By nine, I was standing in the open-air market on the north side of town waiting for a ride. Dark clouds full of rain were moving in my direction. Adventure, I reminded myself. The flat cement floor of the market was empty except for the few women who sold onions and tomatoes every day of the week. A short man in a misshapen felt hat pulled large wood crates down from the back of his truck. My favorite food seller flipped her puffed pastries in hot oil. She was my favorite because she remembered my name and that I liked the sweet pastries the best. Sometimes being noticed had its advantages. I liked to get one of them right as it came out of the oil, when it was almost too hot to touch, and rip it apart piece by piece until there was nothing left but my sticky fingers.

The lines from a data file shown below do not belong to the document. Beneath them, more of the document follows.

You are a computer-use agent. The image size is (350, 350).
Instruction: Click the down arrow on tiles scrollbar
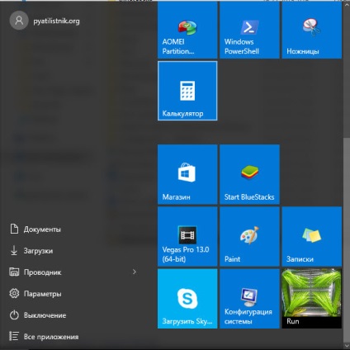347,345
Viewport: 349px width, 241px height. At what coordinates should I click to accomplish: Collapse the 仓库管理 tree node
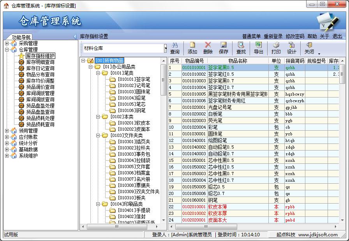coord(7,50)
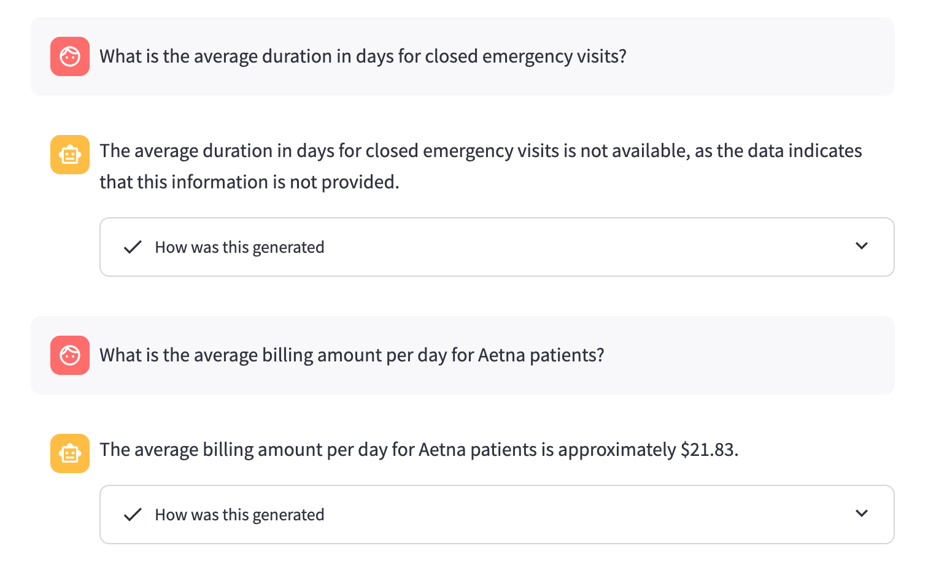Image resolution: width=928 pixels, height=578 pixels.
Task: Click the question about Aetna average billing per day
Action: (x=352, y=355)
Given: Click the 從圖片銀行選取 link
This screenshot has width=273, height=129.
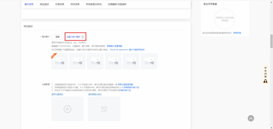Looking at the screenshot, I should coord(73,37).
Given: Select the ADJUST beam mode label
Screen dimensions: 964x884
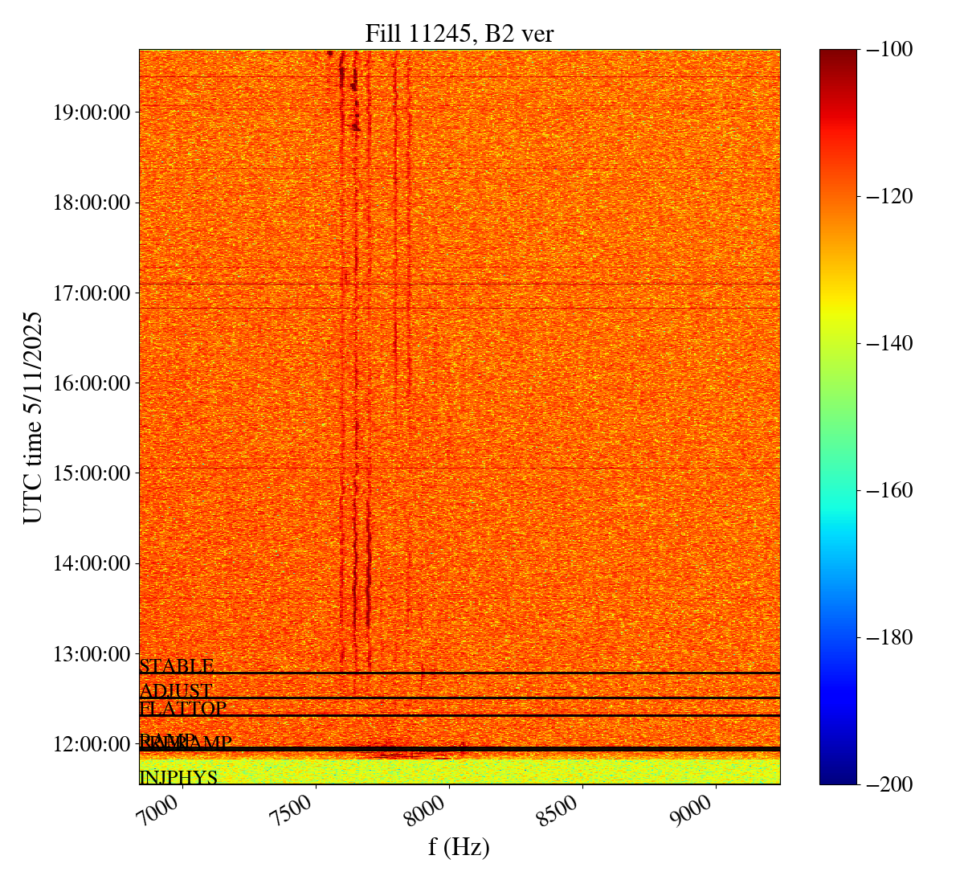Looking at the screenshot, I should (176, 691).
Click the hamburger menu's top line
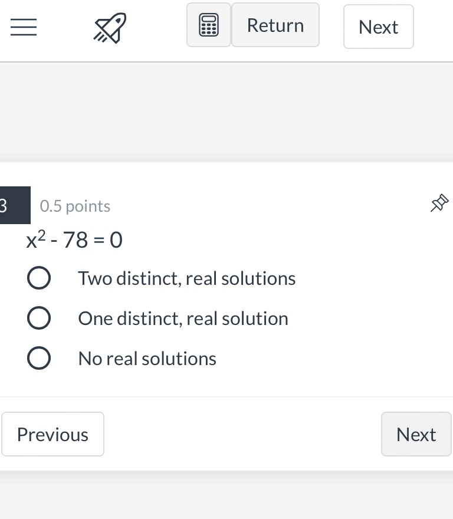The height and width of the screenshot is (519, 453). coord(23,19)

I was tempted to walk over and buy something warm and greasy. Then I heard the rain. Softly at first as it hit the branches of the trees, then loudly as it pelted the roof of the market and poured off the corners of the building in great streams. My feet were starting to get cold, and the thought of returning to my dry bed sounded better with each additional minute. Maybe Fernando would come by later. But I knew I might miss my ride if I walked away. What would Daniel say if he knew I didn’t go?

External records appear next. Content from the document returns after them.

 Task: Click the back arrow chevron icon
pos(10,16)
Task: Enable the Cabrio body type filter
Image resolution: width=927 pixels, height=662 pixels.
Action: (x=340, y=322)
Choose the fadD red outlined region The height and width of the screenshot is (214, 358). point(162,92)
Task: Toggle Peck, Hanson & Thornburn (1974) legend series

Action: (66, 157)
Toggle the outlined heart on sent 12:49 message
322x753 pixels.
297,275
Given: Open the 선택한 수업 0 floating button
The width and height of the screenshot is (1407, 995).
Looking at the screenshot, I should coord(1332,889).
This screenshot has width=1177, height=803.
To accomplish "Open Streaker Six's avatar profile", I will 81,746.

An hour later, a large cargo truck stopped in front of the market. He was going my way and for two dollars would take me. Three young women with long, dark hair pulle
d into ponytails climbed up the ladder after me. Knowing that I wasn’t traveling alone made me relax a little. The vulnerability I felt as a woman in the world was raw and real even in the daylight. It was easy for Daniel to talk about adventure when, as a man, he moved through the world and this country with a level of safety I never had. Those beatnik adventurers Daniel admired were all white men like him. I loved being adventurous, seeing and doing new things, taking risks and having experiences no one I knew had ever experienced. But as a Native woman, I always had to think about safety and survival. I was scared, but didn’t want to give anyone the satisfaction of letting my fear stop me. This required me to be hyperaware of my surroundings and especially of the men I encountered. My vigilance wouldn’t protect me from everything, but it was the only way I knew how to live a life of adventure and not be paralyzed by fear.

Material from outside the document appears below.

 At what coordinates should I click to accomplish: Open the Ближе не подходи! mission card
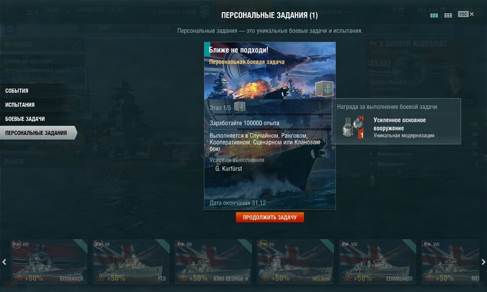(270, 126)

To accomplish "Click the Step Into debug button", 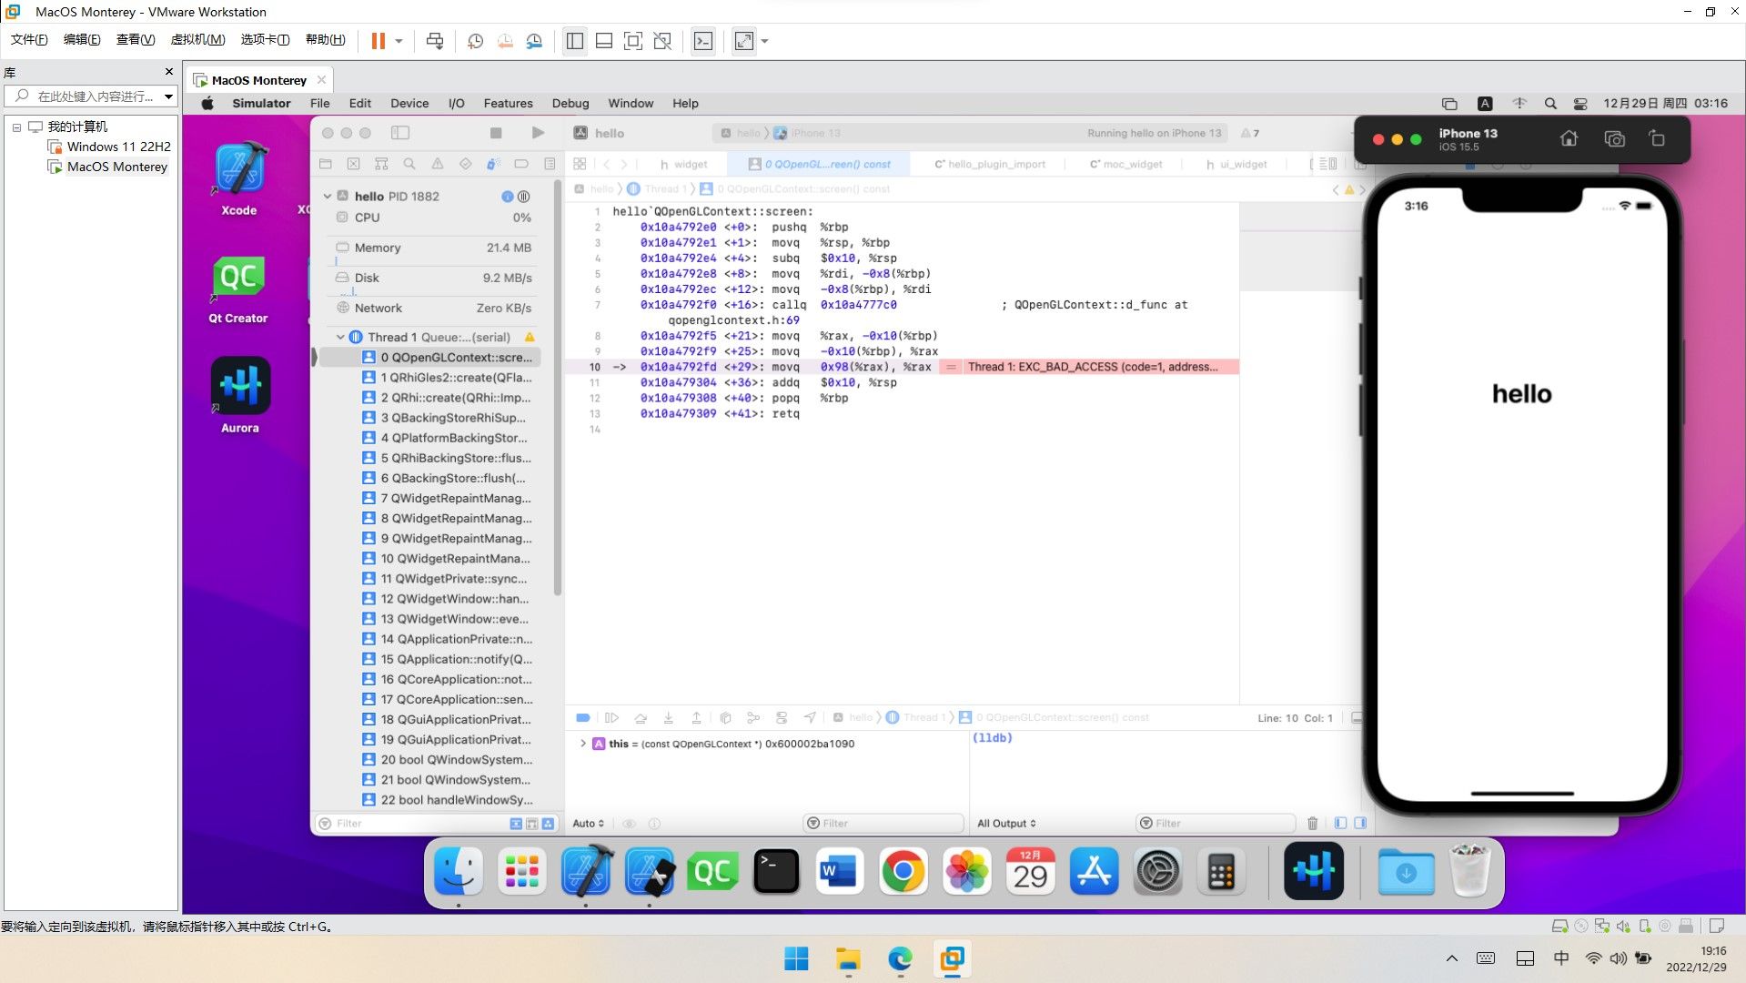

The back of the truck, like most on the road, was a flatbed surrounded by walls of wood slats. A bus would have been better and safer, but sometimes a truck was the only way. I looked into the bed and was surprised to see that it was full of dirt. Dark, clumpy dirt. Six feet deep. I looked back at the other people waiting for rides. With their thin jackets and short skirts, they looked as cold as I felt. This might be my one and only chance to catch a ride today. At least this was safe. Dirty but safe. Once aboard, I exchanged a look with the girls. The tiny slip-on flats on their feet almost disappeared under the dirt. My thick-soled boots would keep me a few inches above it. I held on to the metal railing to steady myself. It was wet from the rain.
The driver banged on the side of the truck and honked an air horn to announce his departure. We passed the large brick school building across the street from the Children’s Center. From this height, I could see the broken windows and holes in the chain-link fence. The white evangelical church inside the courtyard of the Children’s Center stood empty. The truck approached the edge of town. Loose dogs walking slowly down the street sniffed once in our direction as we rumbled by. The houses were smaller and browner here. Eventually, there were no houses, only fields of flat, dry land.